**WORK ORDER:**
Once the line with "Given: Click the closing </script> tag line" has been located in the records below, set down that line and all subsequent lines exactly, omitting the pictures.

====== RECORDS SHOWN ======

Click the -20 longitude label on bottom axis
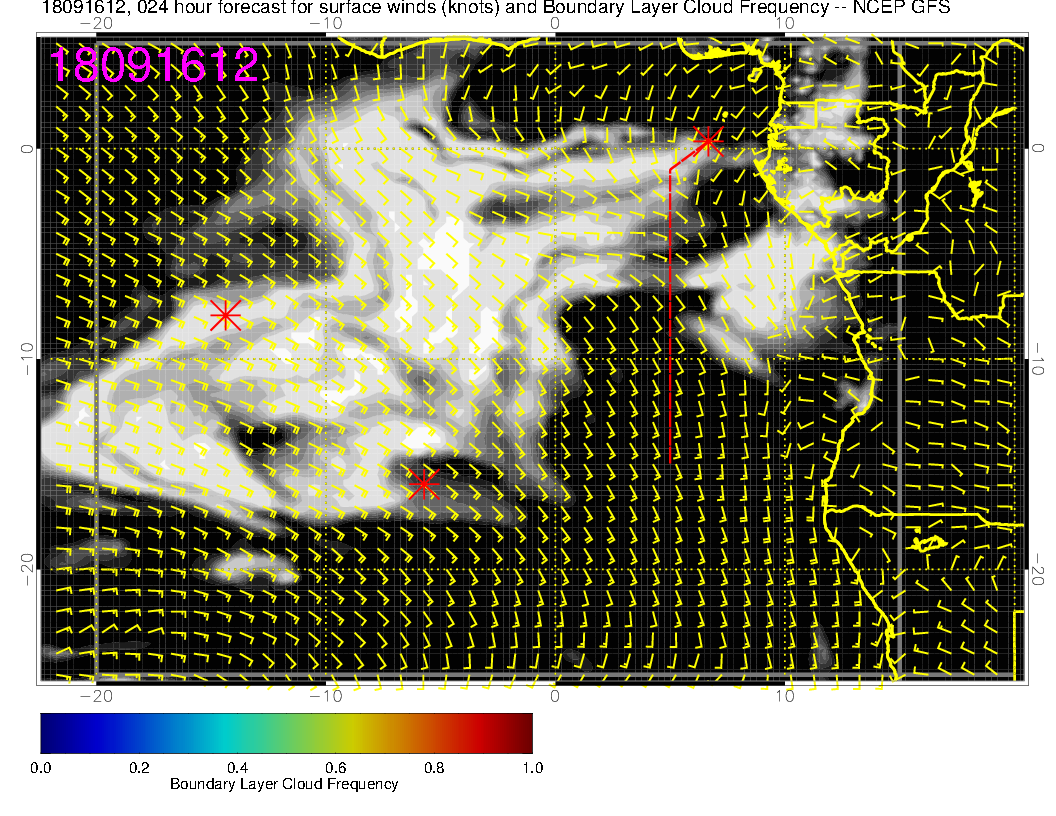 point(95,696)
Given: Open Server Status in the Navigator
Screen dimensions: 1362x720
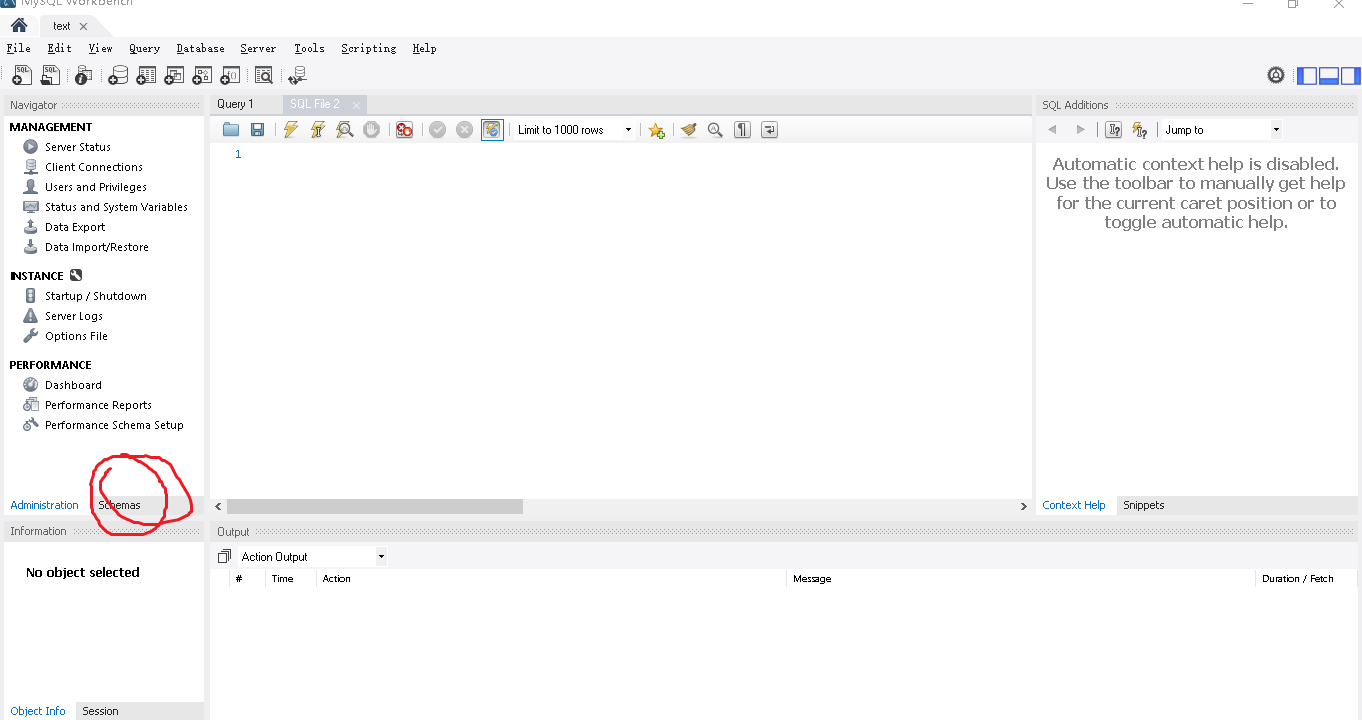Looking at the screenshot, I should pos(77,147).
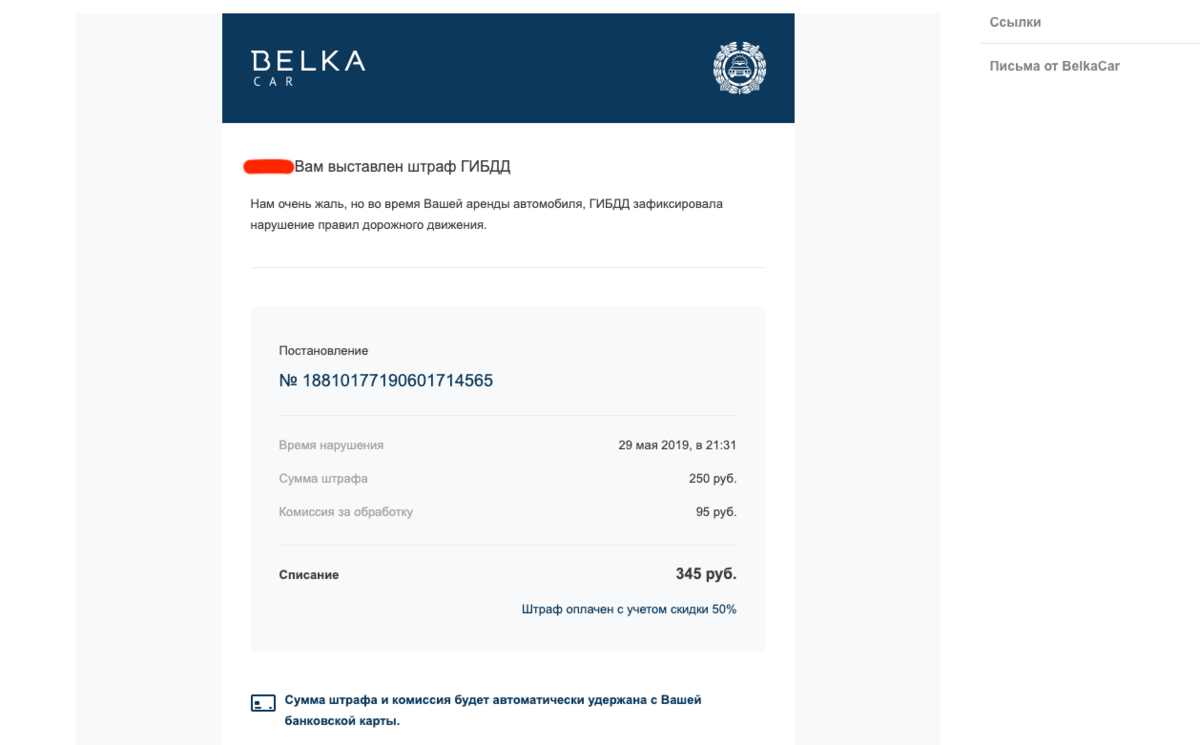Click the bank card icon
The height and width of the screenshot is (745, 1200).
(263, 703)
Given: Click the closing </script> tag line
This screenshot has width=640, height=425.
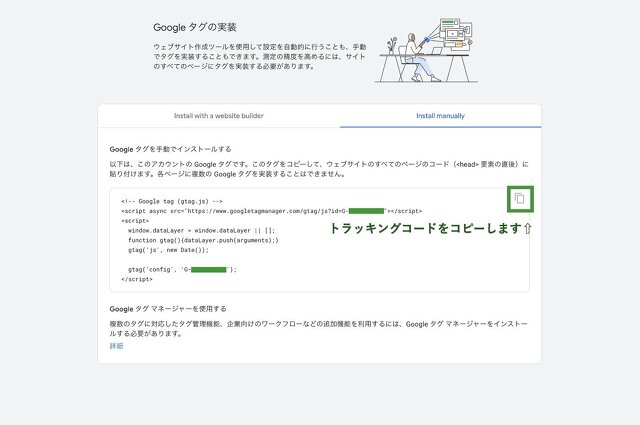Looking at the screenshot, I should [x=137, y=280].
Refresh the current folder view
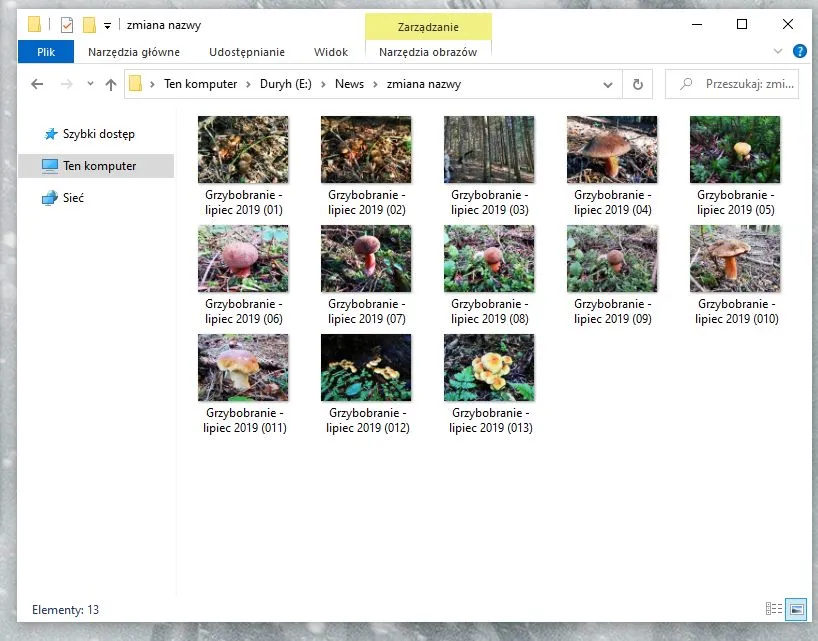 pos(639,84)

======

**SOLUTION FOR THIS EXERCISE:**
Given: Click the closing </script> tag line
This screenshot has width=640, height=425.
Looking at the screenshot, I should [x=137, y=280].
Refresh the current folder view
 pos(639,84)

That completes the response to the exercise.